According to a research paper published by the university this month, hackers can “infer privacy sensitive in-home activities by analyzing internet traffic from smart homes containing commercially available IoT devices, even when the devices use encryption.”
The flow of data between IoT devices and remote servers is easy to recognize, according to the researchers.
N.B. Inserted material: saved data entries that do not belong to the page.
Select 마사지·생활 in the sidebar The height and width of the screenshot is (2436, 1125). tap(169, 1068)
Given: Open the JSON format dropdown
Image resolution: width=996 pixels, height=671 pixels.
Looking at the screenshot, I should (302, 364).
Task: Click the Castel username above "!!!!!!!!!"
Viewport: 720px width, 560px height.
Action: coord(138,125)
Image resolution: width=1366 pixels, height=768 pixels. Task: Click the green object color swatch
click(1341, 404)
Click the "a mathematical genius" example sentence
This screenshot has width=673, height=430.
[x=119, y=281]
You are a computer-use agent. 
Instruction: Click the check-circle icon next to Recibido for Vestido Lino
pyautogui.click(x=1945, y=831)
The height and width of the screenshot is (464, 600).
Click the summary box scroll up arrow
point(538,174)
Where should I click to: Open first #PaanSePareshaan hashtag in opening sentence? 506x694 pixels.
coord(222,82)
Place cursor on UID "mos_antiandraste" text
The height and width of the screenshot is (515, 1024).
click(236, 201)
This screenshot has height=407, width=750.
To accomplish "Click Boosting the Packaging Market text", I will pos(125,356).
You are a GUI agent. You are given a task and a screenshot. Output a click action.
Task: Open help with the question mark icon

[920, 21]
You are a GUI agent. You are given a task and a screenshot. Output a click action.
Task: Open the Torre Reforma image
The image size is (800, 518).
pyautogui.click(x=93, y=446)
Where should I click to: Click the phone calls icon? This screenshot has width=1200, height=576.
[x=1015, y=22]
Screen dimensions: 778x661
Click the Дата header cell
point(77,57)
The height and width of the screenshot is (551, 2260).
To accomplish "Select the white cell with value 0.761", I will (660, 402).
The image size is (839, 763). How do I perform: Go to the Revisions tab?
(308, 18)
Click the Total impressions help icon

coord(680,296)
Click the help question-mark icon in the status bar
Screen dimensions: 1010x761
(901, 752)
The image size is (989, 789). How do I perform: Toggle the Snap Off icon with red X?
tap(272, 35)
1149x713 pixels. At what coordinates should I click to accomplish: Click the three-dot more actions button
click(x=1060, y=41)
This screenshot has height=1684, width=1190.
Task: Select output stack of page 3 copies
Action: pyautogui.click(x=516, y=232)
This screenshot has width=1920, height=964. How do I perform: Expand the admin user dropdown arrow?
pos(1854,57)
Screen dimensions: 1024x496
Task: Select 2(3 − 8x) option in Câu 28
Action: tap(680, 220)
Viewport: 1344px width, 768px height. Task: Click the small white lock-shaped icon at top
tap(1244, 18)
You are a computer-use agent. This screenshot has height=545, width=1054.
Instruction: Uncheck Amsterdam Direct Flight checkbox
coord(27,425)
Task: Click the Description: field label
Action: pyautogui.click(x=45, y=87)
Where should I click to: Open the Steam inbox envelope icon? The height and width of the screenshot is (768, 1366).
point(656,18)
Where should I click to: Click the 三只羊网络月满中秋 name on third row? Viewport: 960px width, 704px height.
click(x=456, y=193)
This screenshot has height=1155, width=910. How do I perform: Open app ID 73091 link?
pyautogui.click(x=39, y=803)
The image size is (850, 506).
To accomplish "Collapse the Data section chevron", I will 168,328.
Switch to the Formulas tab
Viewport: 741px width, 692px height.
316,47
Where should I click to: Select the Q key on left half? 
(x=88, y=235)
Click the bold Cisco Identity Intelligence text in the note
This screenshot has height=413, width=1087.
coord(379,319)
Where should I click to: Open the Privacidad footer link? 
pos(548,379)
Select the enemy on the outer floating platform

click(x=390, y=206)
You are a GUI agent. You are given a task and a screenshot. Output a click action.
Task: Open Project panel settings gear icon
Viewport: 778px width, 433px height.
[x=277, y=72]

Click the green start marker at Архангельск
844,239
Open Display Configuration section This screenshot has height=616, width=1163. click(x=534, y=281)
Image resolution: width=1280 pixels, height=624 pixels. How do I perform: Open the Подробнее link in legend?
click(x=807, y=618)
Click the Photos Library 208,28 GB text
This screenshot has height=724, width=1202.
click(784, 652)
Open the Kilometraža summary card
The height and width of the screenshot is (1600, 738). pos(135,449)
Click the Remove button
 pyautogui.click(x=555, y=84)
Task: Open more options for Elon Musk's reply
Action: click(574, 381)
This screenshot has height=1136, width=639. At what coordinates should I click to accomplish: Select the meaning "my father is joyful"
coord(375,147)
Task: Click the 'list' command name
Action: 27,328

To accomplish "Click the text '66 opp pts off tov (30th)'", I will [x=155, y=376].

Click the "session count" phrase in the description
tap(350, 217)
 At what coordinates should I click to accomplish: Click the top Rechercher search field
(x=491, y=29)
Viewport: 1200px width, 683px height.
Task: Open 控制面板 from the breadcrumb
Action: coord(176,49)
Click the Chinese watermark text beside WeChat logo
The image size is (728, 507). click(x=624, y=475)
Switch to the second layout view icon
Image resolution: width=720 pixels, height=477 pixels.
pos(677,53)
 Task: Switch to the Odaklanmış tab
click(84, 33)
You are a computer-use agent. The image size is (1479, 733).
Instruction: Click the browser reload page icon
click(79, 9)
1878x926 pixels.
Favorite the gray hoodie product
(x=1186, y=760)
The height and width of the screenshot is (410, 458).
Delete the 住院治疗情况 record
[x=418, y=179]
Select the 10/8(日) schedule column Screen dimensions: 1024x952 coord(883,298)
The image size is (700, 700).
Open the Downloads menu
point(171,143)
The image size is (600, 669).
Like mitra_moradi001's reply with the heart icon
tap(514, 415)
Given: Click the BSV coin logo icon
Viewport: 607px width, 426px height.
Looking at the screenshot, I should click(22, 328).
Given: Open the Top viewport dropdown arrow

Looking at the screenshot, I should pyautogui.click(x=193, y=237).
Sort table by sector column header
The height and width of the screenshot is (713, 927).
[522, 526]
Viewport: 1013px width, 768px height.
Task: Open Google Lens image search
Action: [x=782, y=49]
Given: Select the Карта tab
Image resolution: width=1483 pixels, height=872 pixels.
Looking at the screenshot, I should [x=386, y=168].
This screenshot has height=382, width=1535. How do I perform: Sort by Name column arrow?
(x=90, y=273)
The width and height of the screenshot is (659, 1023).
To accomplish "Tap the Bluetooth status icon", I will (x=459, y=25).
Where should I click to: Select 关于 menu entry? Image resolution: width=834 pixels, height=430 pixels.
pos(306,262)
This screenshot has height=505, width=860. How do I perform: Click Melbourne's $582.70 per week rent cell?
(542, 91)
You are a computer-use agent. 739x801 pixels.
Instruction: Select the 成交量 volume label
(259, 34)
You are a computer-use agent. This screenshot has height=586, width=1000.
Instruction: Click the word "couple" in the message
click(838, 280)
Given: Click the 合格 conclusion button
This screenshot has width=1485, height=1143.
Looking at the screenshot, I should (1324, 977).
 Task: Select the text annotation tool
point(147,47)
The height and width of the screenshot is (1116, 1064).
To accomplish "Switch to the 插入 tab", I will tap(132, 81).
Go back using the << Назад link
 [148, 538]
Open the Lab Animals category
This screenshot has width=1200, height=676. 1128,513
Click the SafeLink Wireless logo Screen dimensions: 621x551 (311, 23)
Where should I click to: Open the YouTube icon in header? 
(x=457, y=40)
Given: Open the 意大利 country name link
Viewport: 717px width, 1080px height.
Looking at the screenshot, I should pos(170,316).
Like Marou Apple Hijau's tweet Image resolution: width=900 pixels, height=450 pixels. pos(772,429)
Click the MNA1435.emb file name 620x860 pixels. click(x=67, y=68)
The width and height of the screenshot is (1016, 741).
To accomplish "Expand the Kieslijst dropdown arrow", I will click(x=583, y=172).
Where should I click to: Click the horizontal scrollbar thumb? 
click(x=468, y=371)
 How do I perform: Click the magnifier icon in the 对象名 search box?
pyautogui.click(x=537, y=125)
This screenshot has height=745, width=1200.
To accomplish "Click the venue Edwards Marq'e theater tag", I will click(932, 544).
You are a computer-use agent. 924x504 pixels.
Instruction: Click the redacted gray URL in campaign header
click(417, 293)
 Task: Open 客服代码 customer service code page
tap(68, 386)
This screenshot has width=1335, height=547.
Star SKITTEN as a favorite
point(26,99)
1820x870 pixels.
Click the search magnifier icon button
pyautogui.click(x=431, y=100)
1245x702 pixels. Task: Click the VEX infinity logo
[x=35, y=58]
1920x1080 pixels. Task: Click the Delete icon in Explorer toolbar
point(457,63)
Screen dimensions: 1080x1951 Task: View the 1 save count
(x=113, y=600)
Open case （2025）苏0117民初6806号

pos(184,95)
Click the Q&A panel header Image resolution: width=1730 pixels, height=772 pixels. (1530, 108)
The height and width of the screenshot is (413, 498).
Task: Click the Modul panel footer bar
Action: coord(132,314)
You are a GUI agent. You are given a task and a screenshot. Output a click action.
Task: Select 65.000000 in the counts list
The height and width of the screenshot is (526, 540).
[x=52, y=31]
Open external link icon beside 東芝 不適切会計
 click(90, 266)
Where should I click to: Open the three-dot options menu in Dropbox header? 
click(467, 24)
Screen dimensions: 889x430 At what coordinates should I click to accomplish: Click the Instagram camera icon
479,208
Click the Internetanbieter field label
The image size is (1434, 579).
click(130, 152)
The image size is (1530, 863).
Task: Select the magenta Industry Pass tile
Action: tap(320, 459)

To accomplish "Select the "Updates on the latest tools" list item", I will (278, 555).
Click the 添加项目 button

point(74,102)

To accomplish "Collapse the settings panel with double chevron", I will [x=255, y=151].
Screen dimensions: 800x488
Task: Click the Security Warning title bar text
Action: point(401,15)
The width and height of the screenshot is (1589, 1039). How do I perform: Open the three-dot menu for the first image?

The easiest way is by looking at DNS requests; these are unique to particular smart devices. “For example, learning that someone owns an IoT blood sugar monitor or pacemaker effectively reveals a diabetes or heart-disease diagnosis, respectively.”
Hackers could also infer user activities from changes in device traffic rates. “Once an adversary identifies a device and knows its purpose, [then] device states, reflected in traffic rates, directly imply user behaviours,” the researchers write.
Commercial products not up to scratch
Several commercially available smart home devices were analyzed and researchers found that all revealed potentially private user behaviors through network traffic metadata, according to their report.
“Traffic rates from a Sense sleep monitor revealed consumer sleep patterns, traffic rates from a Belkin WeMo switch revealed when a physical appliance in a smart home is turned on or off, and traffic rates from a Nest Cam Indoor security camera revealed when a user is actively monitoring the camera feed or when the camera detects motion in a user’s home,” the paper explains.
The Princeton University team suggests that the general effectiveness of this attack type across a wide range of smart home device types and manufacturers points to a serious need for technical privacy protection strategies.
They warn that as most smart home devices can’t work without an internet connection, such attacks are very easy and this allows hackers to silently monitor victims.
However, the researchers add that there are ways to mitigate such snooping. “Our experiments show that traffic shaping can effectively and practically mitigate many privacy risks associated with smart home IoT devices. We find that 40KB/s extra bandwidth usage is enough to protect user activities from a passive network adversary. This bandwidth cost is well within the Internet speed limits and data caps for many smart homes.”